Thursday, June 13, 2013

Della's ASXL3 Genetic Research Published



The genetic research that Della participated in studying children who have a mutation of the ASXL3 gene, has been published online. And bless them, they have given free access to the publication. Many medical research articles can only be viewed by those deemed appropriate (like doctors) and often require subscription fees. Anyway, the article is long and full of science-y words, so you may just want to skim. Della is "Subject 3" so you can identify her in the article. There are pictures of the four kids (one who has already passed away) and it is clear that Della is the least severe. The description of her picture uses a few medical terms to describe the physical manifestations of the disorder. I looked up the terms and they describe Della's upturned nose, full rounded cheeks, and deep creases in her palms. All the kids have the upturned nose, deeply creased palms, low set ears, high and prominent foreheads, full rounded cheeks, feeding difficulties, developmental delays, hypotonia (low muscle tone), intellectual disability, and all are completely nonverbal. 3/4 (Della included) also have a high arched palate. The other three children have symptoms that Della doesn't. Some of these include microcephaly, non-ambulatory (can't walk), failure to thrive, bottom percentiles in height and weight (Della used to be), and have a condition that causes the bones in the fingers to grow outward towards the pinkies (limiting the use of their hands). We are so thankful Della was spared some of these symptoms. But I can't help but have some "survivor's guilt" in thinking about the children who have all of the listed issues. My heart breaks for them.

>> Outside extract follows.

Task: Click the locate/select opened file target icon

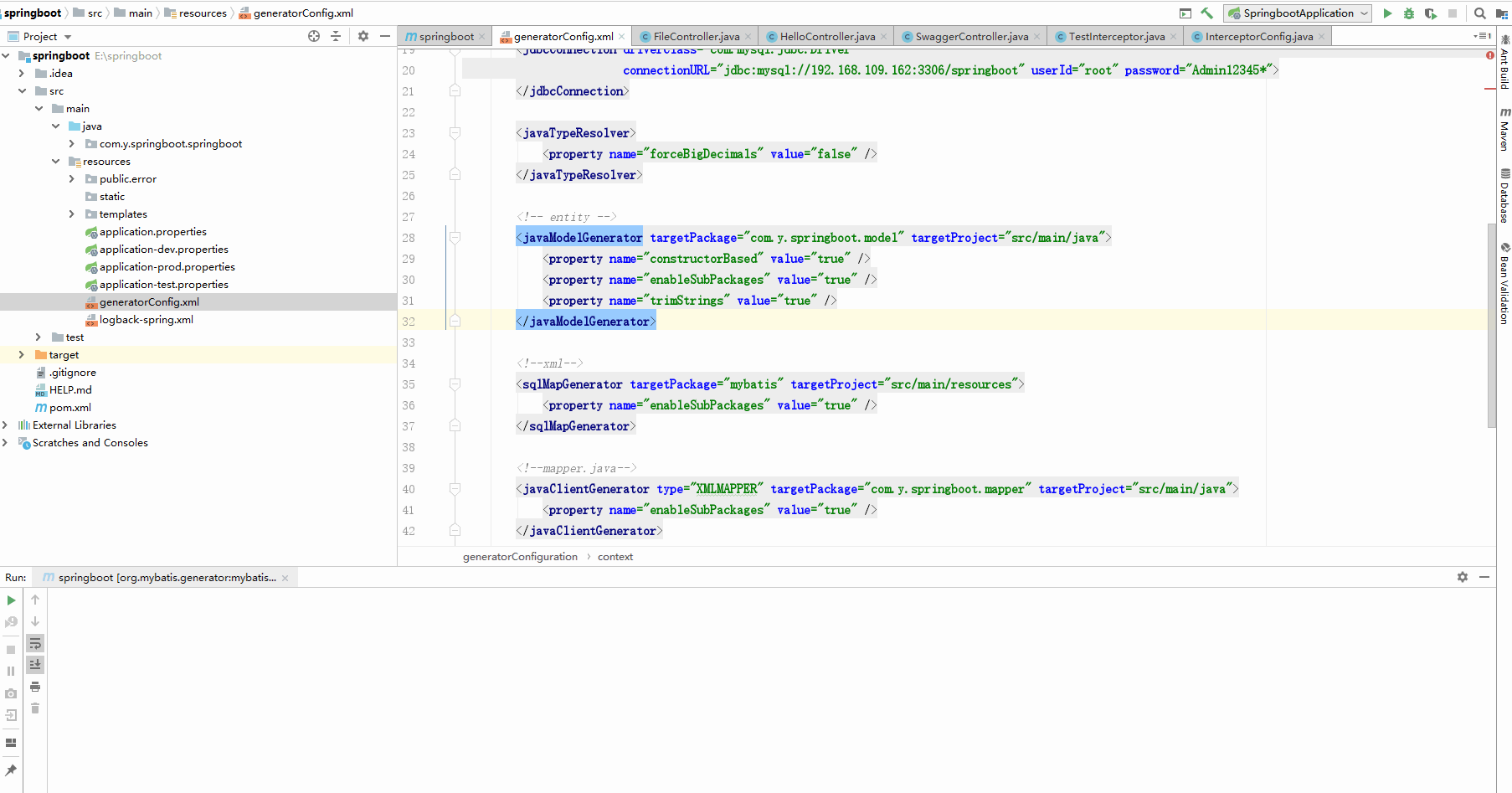Action: [x=314, y=36]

A few terms you might see:

de novo: Neither parent carries the ASXL3 genetic mutation. In all 4 kids the mutation happened spontaneously instead of being inherited and that's what makes this study so interesting (according to docs).

Bohring-Opitz Syndrome: A condition caused 50% of the time by a mutation of the ASXL2 (and sometimes ASXL1) gene. Physical manifestations are very similar to Della's (ASXL3) but kids with Bohring-Opitz have a lot of medical complications and don't live past early childhood. Della doesn't have this syndrome. 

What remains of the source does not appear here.